Stage adornato come una red room a là David Lynch, si alza il sipario e parte Amanda Lear, la canzone scelta per aprire la tournee Intimo Sexy dei Baustelle, che il 2 maggio ha toccato gli Arcimboldi a Milano.
Mischia Erode, Giuda, Manson, l'I Ching
Un concerto che è un drappo di velluto nero infilato in gola per tamponare un cuore sanguinante. Un funerale in cassa d’ebano e raso di Gucci, che nei teatri trova la sua ideale cerimonia. Abbandonati i live club e le arene estive dello scorso anno, in promozione del loro ultimo album “Elvis”, la setlist daora spazio ai brani maggiormente intimisti del loro repertorio, salvo qualche necessaria, e gradita, eccezione.
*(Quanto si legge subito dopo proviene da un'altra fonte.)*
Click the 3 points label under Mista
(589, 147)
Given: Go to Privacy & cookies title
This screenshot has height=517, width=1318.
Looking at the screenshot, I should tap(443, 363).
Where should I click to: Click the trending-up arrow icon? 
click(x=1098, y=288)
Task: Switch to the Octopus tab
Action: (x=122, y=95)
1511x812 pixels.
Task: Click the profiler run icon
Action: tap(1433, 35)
Il regno dei cieli è una scatola di foto, l’ombra dell’amore che ci hanno procurato
E’ difficile inquadrare la poetica di Bianconi, il frontman della band. Un mix di amore e di violenza, sangue, sperma, tenerezza e bramosia filtrati dalla letteratura Pulp e decadente (citazioni flash: “succhia bene sputa o manda giù, rimani un poco prima di andar via” ,“le tue cosce cosce bianche stonano sopra le donnine pornografiche appese dagli altri custoditi qui con me”, “senza macchia l’amore cos’è?”), di remore a dio (“Padre Nostro con la terra in bocca non respiro la tua volontà”), di critica sociale (“io credo nel peggio che deve arrivare nell’ego dei calcoli dei governanti e quindi mi servono armi lo so”), suicidi (“questa è la storia che dal quinto piano cadendo so”, “un rasoio inciderà la mia pelle”), e i cui messaggi sono veicolati attraverso le storyline interne alle canzoni e i suoi protagonisti. Protagonisti che in un gioco di specchi alternano i lati maschili o femminili della personalità (in parte omaggiati anche dai look di scena, molto più fluidi che in passato). In questo ventennio e oltre di attività la scrittura è cambiata, passando da tematiche tardo adolescenziali (a caso: “Martina”, assente nei live da almeno un decennio, “Gomma” e “La canzone del riformatorio”) a testi più complessi e filosofici (“Nessuno” o “Il regno dei cieli”). Come in ogni gruppo post-moderno che si rispetti, non c’è distinzione tra la cultura alta e quella bassa, nelle citazioni e nei richiami operati all’interno dei testi. Singolare è ovviamente anche il sound della band, che ormai si è evoluto in un (meraviglioso) bukkake sonoro che riprende i gruppi più pruriginosi, e quindi più fighi, del brit pop (Suede e Pulp), Battiato, il pop anni 70 e 80, Gainsbourg e Bacharach, rimescolati in un modo unico e perfettamente riconoscibile e identitario, azzarderei baustelliano.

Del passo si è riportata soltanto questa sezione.